#### Instructions to follow
After finding the line that holds "Open the Response Content Type dropdown" below, set down that line and the rest through the final one exactly, leaving the pictures out.

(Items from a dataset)

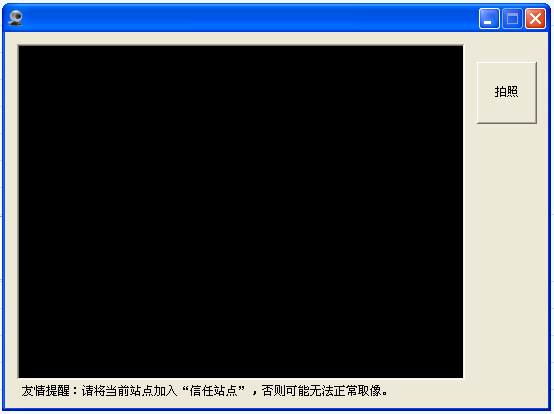Viewport: 554px width, 414px height.
Task: Maximize the camera capture window
Action: 512,18
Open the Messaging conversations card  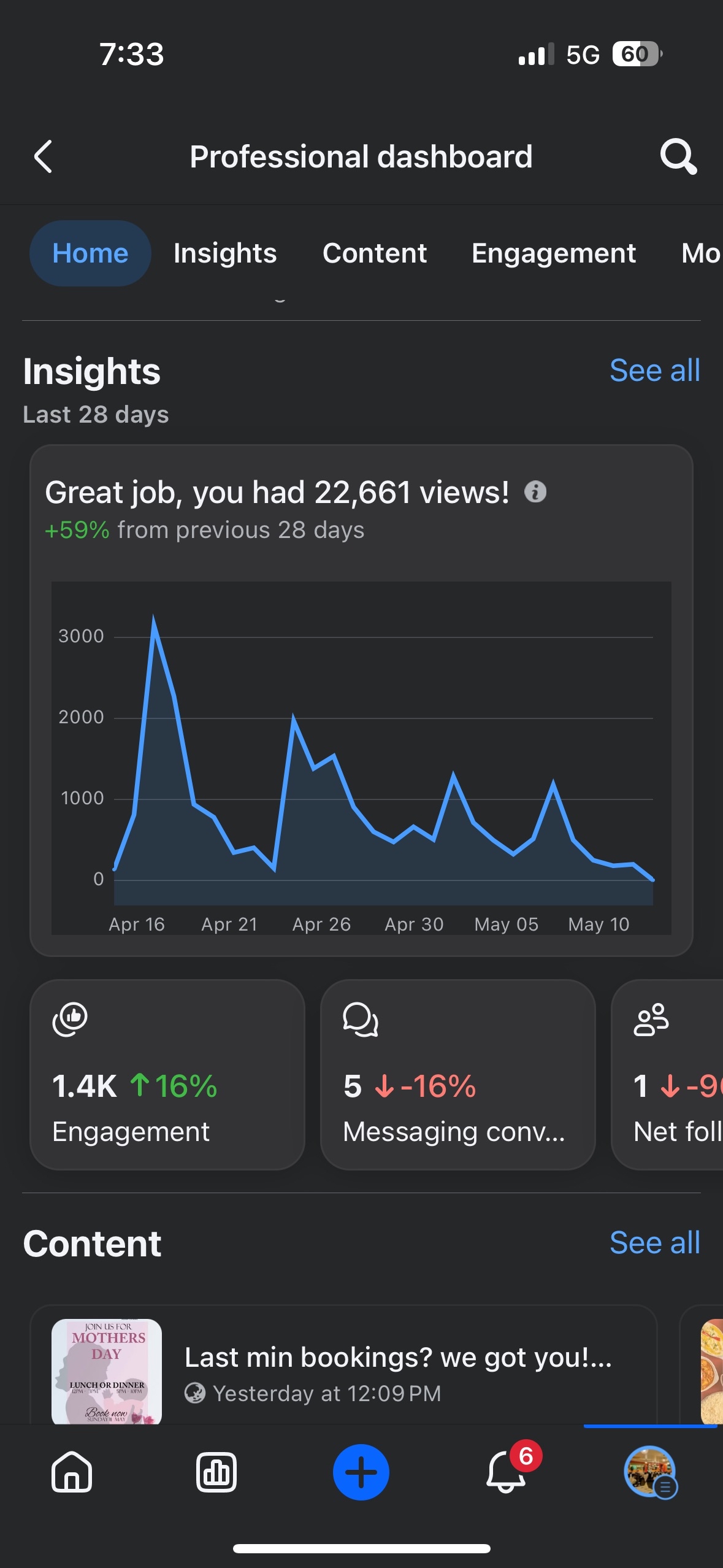[457, 1074]
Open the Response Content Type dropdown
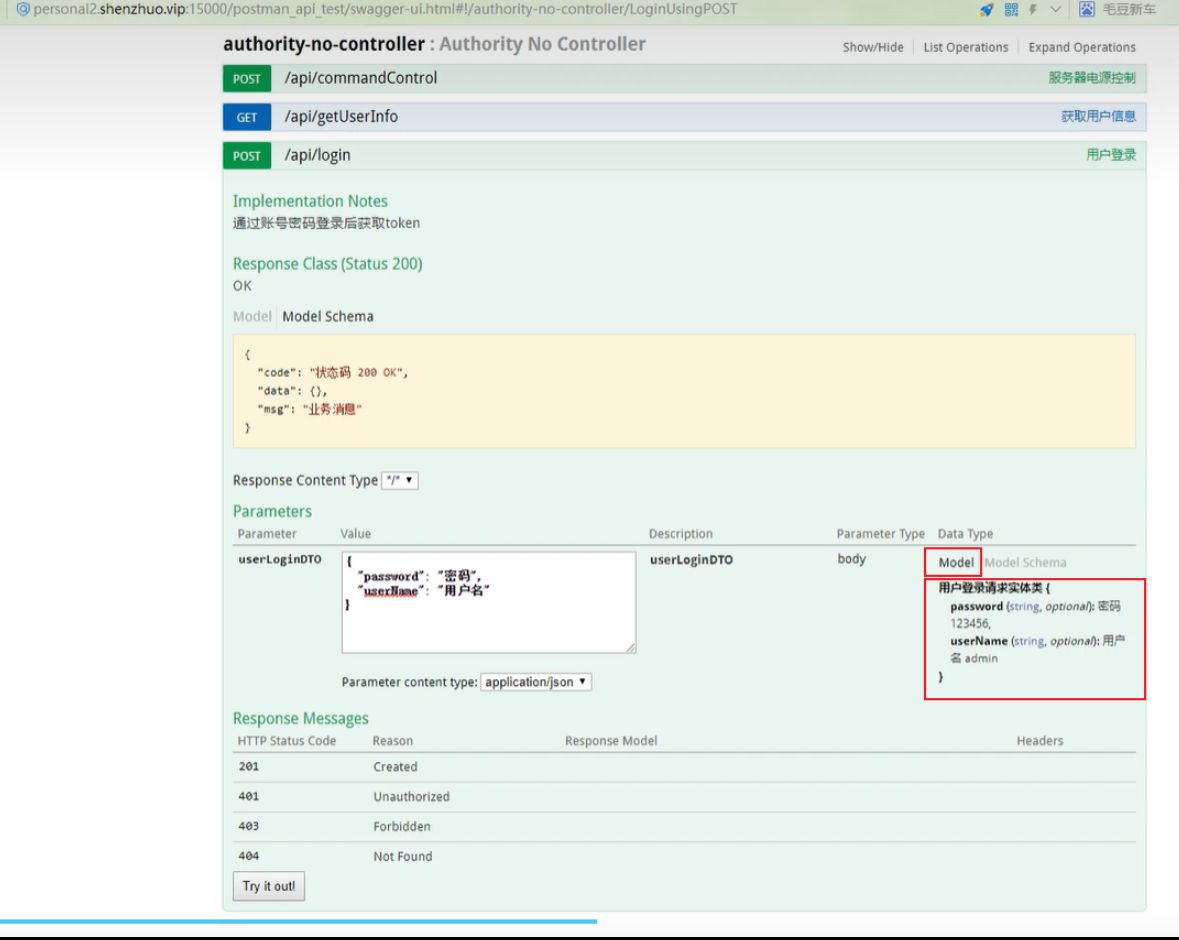This screenshot has width=1179, height=940. click(400, 480)
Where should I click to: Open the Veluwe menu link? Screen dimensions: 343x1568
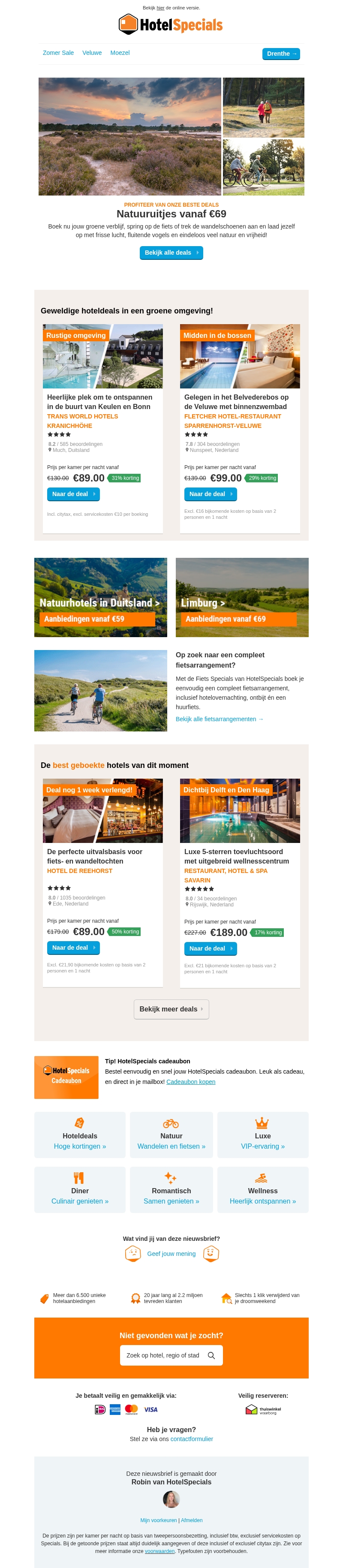pyautogui.click(x=92, y=53)
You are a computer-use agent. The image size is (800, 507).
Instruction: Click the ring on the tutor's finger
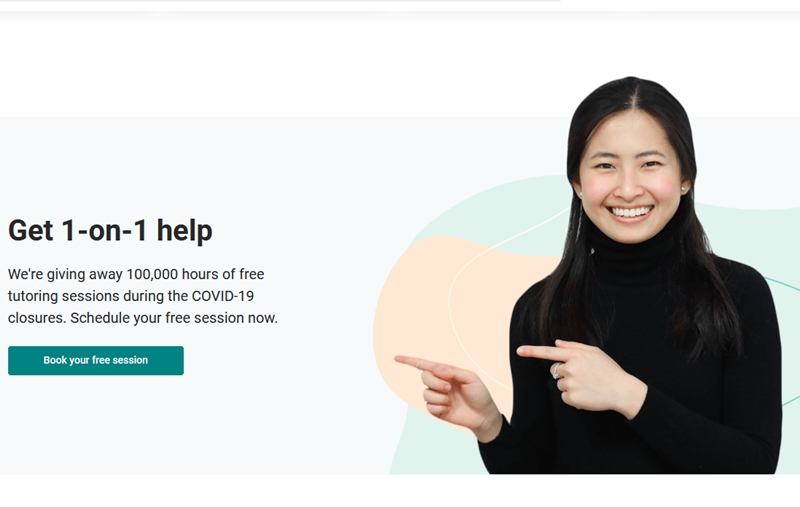click(x=556, y=371)
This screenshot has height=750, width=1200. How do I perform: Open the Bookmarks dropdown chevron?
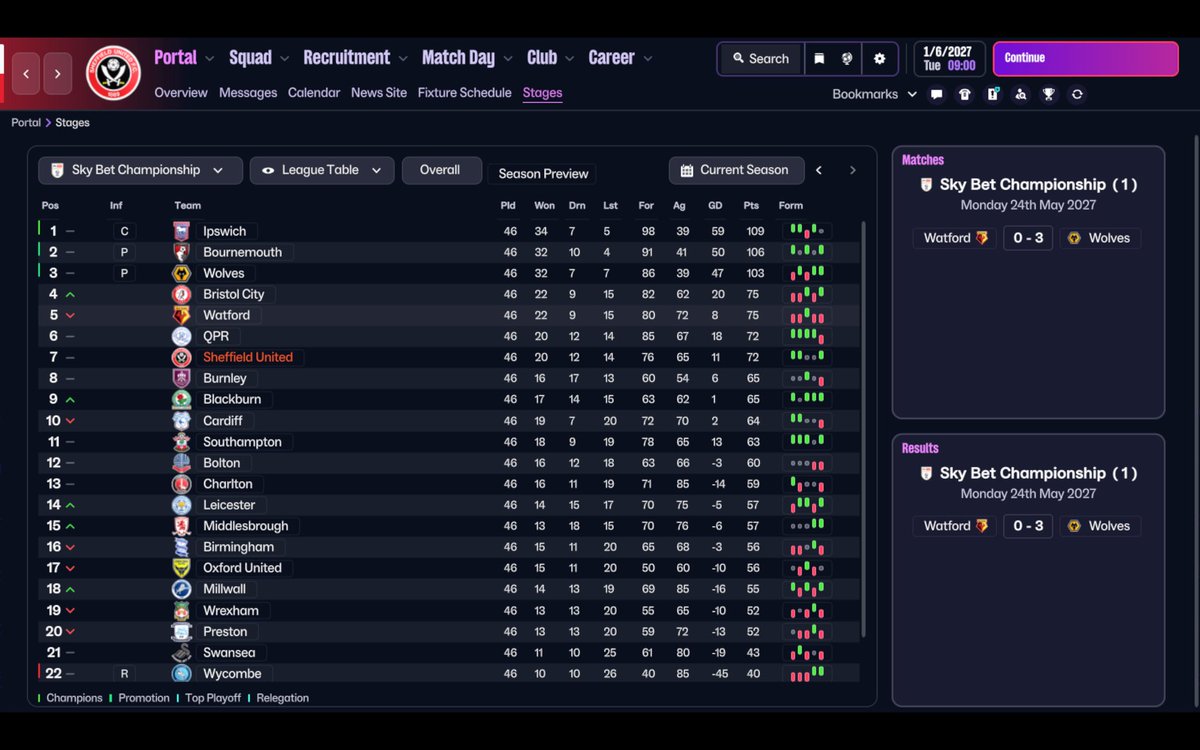point(911,93)
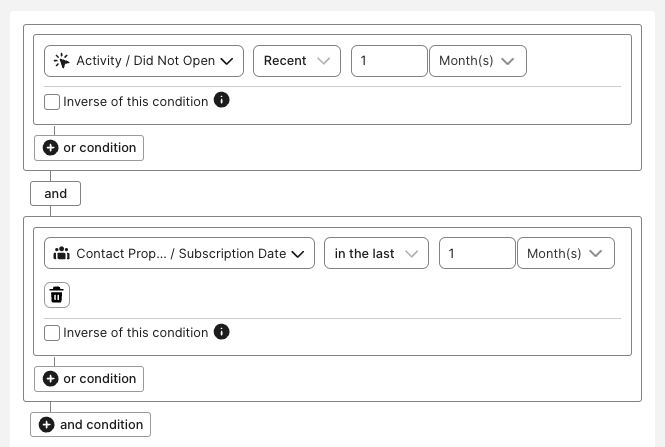Screen dimensions: 665x447
Task: Click number field in Activity condition
Action: click(x=389, y=61)
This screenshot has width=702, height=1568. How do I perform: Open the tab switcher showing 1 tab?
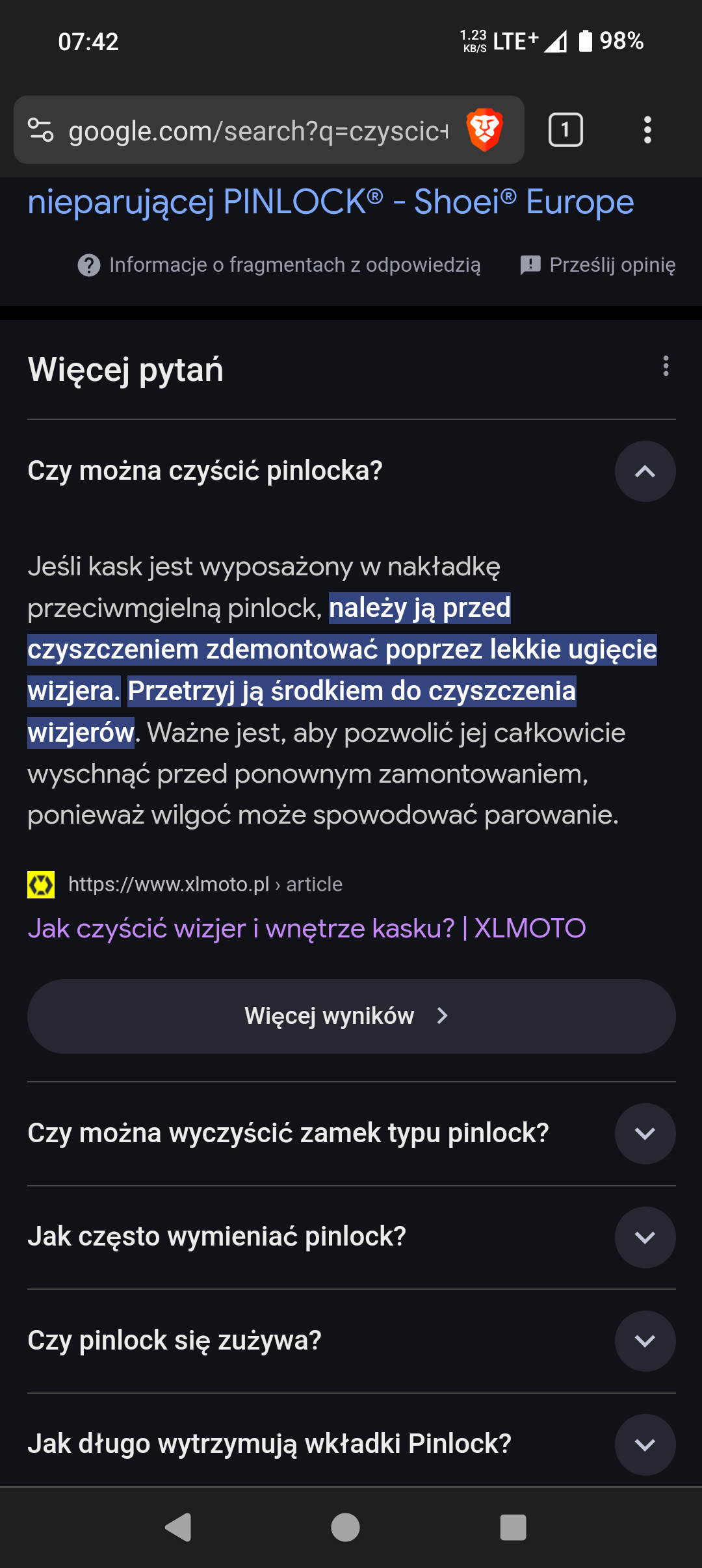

#### Exercise output
Open the Response Content Type dropdown
This screenshot has width=1179, height=940. click(400, 480)
Where should I click to: Open the Veluwe menu link? Screen dimensions: 343x1568
pyautogui.click(x=92, y=53)
You are a computer-use agent. The image size is (800, 507).
Instruction: Click the ring on the tutor's finger
click(x=556, y=371)
This screenshot has height=750, width=1200. How do I perform: Open the Bookmarks dropdown chevron?
point(911,93)
Screen dimensions: 665x447
Task: Click number field in Activity condition
Action: click(x=389, y=61)
This screenshot has width=702, height=1568. How do I perform: Open the tab switcher showing 1 tab?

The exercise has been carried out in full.